§ **PROBLEM REQUIREMENTS**
The expected response is the full set of records, unchanged.

━━━━━━

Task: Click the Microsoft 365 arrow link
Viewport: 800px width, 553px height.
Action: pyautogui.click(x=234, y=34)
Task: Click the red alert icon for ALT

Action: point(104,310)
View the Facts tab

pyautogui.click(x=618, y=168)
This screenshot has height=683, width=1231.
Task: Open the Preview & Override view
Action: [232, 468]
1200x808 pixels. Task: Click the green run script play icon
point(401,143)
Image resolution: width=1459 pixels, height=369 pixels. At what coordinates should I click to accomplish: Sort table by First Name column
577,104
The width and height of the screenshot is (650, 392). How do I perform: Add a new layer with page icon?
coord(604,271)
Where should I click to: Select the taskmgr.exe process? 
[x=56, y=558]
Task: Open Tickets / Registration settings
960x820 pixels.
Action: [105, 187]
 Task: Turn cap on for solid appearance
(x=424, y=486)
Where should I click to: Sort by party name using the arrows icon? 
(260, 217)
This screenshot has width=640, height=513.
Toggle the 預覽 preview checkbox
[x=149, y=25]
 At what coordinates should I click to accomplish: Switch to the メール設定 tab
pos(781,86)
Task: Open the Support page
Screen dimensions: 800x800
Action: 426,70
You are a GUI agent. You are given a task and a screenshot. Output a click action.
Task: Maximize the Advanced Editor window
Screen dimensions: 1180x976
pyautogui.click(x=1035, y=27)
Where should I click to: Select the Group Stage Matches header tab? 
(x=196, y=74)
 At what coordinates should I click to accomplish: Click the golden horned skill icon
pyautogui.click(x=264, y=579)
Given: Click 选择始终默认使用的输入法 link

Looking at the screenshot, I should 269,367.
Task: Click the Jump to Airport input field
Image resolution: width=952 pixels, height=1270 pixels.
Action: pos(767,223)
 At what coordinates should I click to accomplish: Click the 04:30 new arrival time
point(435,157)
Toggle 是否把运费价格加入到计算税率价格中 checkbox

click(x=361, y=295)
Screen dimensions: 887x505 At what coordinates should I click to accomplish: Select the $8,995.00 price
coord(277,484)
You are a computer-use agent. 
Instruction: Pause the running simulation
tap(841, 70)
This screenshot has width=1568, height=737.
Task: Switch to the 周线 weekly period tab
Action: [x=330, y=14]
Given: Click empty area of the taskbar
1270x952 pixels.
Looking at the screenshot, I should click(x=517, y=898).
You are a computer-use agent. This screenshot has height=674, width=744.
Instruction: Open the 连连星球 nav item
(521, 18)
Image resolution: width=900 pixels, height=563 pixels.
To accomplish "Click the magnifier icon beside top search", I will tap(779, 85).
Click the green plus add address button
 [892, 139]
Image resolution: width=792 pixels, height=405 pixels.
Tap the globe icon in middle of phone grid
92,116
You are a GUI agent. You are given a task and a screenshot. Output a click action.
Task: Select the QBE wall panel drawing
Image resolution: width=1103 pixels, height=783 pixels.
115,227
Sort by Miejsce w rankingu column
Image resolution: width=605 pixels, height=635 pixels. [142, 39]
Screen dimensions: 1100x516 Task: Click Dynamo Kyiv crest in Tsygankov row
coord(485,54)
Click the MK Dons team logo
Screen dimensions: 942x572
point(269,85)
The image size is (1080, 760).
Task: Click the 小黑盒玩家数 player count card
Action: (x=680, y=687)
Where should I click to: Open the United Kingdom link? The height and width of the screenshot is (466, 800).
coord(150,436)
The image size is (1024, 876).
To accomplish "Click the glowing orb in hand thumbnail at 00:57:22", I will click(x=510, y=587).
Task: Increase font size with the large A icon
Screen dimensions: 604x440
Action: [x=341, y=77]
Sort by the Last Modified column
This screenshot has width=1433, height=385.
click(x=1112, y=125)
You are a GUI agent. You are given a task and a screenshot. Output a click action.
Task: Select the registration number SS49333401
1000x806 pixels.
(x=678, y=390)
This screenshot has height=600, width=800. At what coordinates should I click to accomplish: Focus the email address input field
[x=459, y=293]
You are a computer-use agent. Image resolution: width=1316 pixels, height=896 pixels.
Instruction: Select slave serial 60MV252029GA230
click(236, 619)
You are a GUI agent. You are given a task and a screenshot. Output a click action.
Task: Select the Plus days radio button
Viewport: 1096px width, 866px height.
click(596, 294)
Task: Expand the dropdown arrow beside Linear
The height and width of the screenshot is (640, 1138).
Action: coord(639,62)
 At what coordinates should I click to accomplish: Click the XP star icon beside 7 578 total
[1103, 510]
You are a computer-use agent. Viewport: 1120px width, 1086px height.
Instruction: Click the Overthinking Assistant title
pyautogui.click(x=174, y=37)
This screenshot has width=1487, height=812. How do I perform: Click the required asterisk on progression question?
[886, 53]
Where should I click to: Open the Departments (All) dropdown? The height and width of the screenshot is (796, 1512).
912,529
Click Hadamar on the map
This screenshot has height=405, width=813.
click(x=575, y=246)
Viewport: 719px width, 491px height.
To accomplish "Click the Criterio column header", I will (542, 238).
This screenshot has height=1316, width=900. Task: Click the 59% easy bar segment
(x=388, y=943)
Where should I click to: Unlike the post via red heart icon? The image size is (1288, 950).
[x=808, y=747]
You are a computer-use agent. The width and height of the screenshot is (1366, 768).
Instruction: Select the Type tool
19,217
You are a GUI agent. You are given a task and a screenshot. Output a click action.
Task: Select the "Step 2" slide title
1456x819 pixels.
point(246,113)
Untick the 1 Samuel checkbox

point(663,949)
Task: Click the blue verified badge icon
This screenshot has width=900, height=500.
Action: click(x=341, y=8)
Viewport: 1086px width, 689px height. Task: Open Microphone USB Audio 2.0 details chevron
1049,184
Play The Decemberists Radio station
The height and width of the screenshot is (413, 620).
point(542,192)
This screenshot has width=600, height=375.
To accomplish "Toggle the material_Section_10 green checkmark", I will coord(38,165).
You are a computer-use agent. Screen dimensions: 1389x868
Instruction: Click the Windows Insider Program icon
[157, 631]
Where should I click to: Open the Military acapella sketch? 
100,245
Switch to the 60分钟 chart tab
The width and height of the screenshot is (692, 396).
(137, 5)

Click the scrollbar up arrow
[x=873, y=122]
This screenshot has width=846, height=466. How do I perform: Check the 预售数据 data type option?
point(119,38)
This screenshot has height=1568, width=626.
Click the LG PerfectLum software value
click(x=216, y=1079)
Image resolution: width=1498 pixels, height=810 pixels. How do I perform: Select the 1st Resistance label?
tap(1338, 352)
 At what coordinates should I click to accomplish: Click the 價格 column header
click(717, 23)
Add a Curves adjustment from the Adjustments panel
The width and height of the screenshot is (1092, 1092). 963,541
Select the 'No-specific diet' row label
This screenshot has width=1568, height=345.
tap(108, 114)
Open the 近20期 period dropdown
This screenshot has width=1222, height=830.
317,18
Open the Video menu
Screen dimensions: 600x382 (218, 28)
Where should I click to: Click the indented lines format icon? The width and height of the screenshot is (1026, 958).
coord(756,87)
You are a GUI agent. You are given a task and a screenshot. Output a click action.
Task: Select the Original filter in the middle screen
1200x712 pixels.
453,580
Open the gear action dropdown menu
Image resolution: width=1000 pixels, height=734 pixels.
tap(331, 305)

━━━━━━

§ **RESULT OF THE EXERCISE**
Task: Click the Microsoft 365 arrow link
Viewport: 800px width, 553px height.
Action: pyautogui.click(x=234, y=34)
Task: Click the red alert icon for ALT

Action: point(104,310)
View the Facts tab

pyautogui.click(x=618, y=168)
This screenshot has height=683, width=1231.
Task: Open the Preview & Override view
Action: [232, 468]
1200x808 pixels. Task: Click the green run script play icon
point(401,143)
Image resolution: width=1459 pixels, height=369 pixels. At what coordinates should I click to accomplish: Sort table by First Name column
577,104
The width and height of the screenshot is (650, 392). How do I perform: Add a new layer with page icon?
coord(604,271)
Where should I click to: Select the taskmgr.exe process? 
[x=56, y=558]
Task: Open Tickets / Registration settings
960x820 pixels.
Action: [105, 187]
 Task: Turn cap on for solid appearance
(x=424, y=486)
Where should I click to: Sort by party name using the arrows icon? 
(260, 217)
This screenshot has width=640, height=513.
Toggle the 預覽 preview checkbox
[x=149, y=25]
 At what coordinates should I click to accomplish: Switch to the メール設定 tab
pos(781,86)
Task: Open the Support page
Screen dimensions: 800x800
Action: 426,70
You are a GUI agent. You are given a task and a screenshot. Output a click action.
Task: Maximize the Advanced Editor window
Screen dimensions: 1180x976
pyautogui.click(x=1035, y=27)
Where should I click to: Select the Group Stage Matches header tab? 
(x=196, y=74)
 At what coordinates should I click to accomplish: Click the golden horned skill icon
pyautogui.click(x=264, y=579)
Given: Click 选择始终默认使用的输入法 link

Looking at the screenshot, I should 269,367.
Task: Click the Jump to Airport input field
Image resolution: width=952 pixels, height=1270 pixels.
Action: pos(767,223)
 At what coordinates should I click to accomplish: Click the 04:30 new arrival time
point(435,157)
Toggle 是否把运费价格加入到计算税率价格中 checkbox

click(x=361, y=295)
Screen dimensions: 887x505 At what coordinates should I click to accomplish: Select the $8,995.00 price
coord(277,484)
You are a computer-use agent. 
Instruction: Pause the running simulation
tap(841, 70)
This screenshot has width=1568, height=737.
Task: Switch to the 周线 weekly period tab
Action: [x=330, y=14]
Given: Click empty area of the taskbar
1270x952 pixels.
Looking at the screenshot, I should click(x=517, y=898).
You are a computer-use agent. This screenshot has height=674, width=744.
Instruction: Open the 连连星球 nav item
(521, 18)
Image resolution: width=900 pixels, height=563 pixels.
To accomplish "Click the magnifier icon beside top search", I will tap(779, 85).
Click the green plus add address button
 [892, 139]
Image resolution: width=792 pixels, height=405 pixels.
Tap the globe icon in middle of phone grid
92,116
You are a GUI agent. You are given a task and a screenshot. Output a click action.
Task: Select the QBE wall panel drawing
Image resolution: width=1103 pixels, height=783 pixels.
115,227
Sort by Miejsce w rankingu column
Image resolution: width=605 pixels, height=635 pixels. [142, 39]
Screen dimensions: 1100x516 Task: Click Dynamo Kyiv crest in Tsygankov row
coord(485,54)
Click the MK Dons team logo
Screen dimensions: 942x572
point(269,85)
The image size is (1080, 760).
Task: Click the 小黑盒玩家数 player count card
Action: (x=680, y=687)
Where should I click to: Open the United Kingdom link? The height and width of the screenshot is (466, 800).
coord(150,436)
The image size is (1024, 876).
To accomplish "Click the glowing orb in hand thumbnail at 00:57:22", I will click(x=510, y=587).
Task: Increase font size with the large A icon
Screen dimensions: 604x440
Action: [x=341, y=77]
Sort by the Last Modified column
This screenshot has width=1433, height=385.
click(x=1112, y=125)
You are a GUI agent. You are given a task and a screenshot. Output a click action.
Task: Select the registration number SS49333401
1000x806 pixels.
(x=678, y=390)
This screenshot has height=600, width=800. At what coordinates should I click to accomplish: Focus the email address input field
[x=459, y=293]
You are a computer-use agent. Image resolution: width=1316 pixels, height=896 pixels.
Instruction: Select slave serial 60MV252029GA230
click(236, 619)
You are a GUI agent. You are given a task and a screenshot. Output a click action.
Task: Select the Plus days radio button
Viewport: 1096px width, 866px height.
click(596, 294)
Task: Expand the dropdown arrow beside Linear
The height and width of the screenshot is (640, 1138).
Action: coord(639,62)
 At what coordinates should I click to accomplish: Click the XP star icon beside 7 578 total
[1103, 510]
You are a computer-use agent. Viewport: 1120px width, 1086px height.
Instruction: Click the Overthinking Assistant title
pyautogui.click(x=174, y=37)
This screenshot has width=1487, height=812. How do I perform: Click the required asterisk on progression question?
[886, 53]
Where should I click to: Open the Departments (All) dropdown? The height and width of the screenshot is (796, 1512).
912,529
Click Hadamar on the map
This screenshot has height=405, width=813.
click(x=575, y=246)
Viewport: 719px width, 491px height.
To accomplish "Click the Criterio column header", I will (542, 238).
This screenshot has height=1316, width=900. Task: Click the 59% easy bar segment
(x=388, y=943)
Where should I click to: Unlike the post via red heart icon? The image size is (1288, 950).
[x=808, y=747]
You are a computer-use agent. The width and height of the screenshot is (1366, 768).
Instruction: Select the Type tool
19,217
You are a GUI agent. You are given a task and a screenshot. Output a click action.
Task: Select the "Step 2" slide title
1456x819 pixels.
point(246,113)
Untick the 1 Samuel checkbox

point(663,949)
Task: Click the blue verified badge icon
This screenshot has width=900, height=500.
Action: click(x=341, y=8)
Viewport: 1086px width, 689px height. Task: Open Microphone USB Audio 2.0 details chevron
1049,184
Play The Decemberists Radio station
The height and width of the screenshot is (413, 620).
point(542,192)
This screenshot has width=600, height=375.
To accomplish "Toggle the material_Section_10 green checkmark", I will coord(38,165).
You are a computer-use agent. Screen dimensions: 1389x868
Instruction: Click the Windows Insider Program icon
[157, 631]
Where should I click to: Open the Military acapella sketch? 
100,245
Switch to the 60分钟 chart tab
The width and height of the screenshot is (692, 396).
(137, 5)

Click the scrollbar up arrow
[x=873, y=122]
This screenshot has width=846, height=466. How do I perform: Check the 预售数据 data type option?
point(119,38)
This screenshot has height=1568, width=626.
Click the LG PerfectLum software value
click(x=216, y=1079)
Image resolution: width=1498 pixels, height=810 pixels. How do I perform: Select the 1st Resistance label?
tap(1338, 352)
 At what coordinates should I click to accomplish: Click the 價格 column header
click(717, 23)
Add a Curves adjustment from the Adjustments panel
The width and height of the screenshot is (1092, 1092). 963,541
Select the 'No-specific diet' row label
This screenshot has width=1568, height=345.
tap(108, 114)
Open the 近20期 period dropdown
This screenshot has width=1222, height=830.
317,18
Open the Video menu
Screen dimensions: 600x382 (218, 28)
Where should I click to: Click the indented lines format icon? The width and height of the screenshot is (1026, 958).
coord(756,87)
You are a GUI agent. You are given a task and a screenshot. Output a click action.
Task: Select the Original filter in the middle screen
1200x712 pixels.
453,580
Open the gear action dropdown menu
Image resolution: width=1000 pixels, height=734 pixels.
tap(331, 305)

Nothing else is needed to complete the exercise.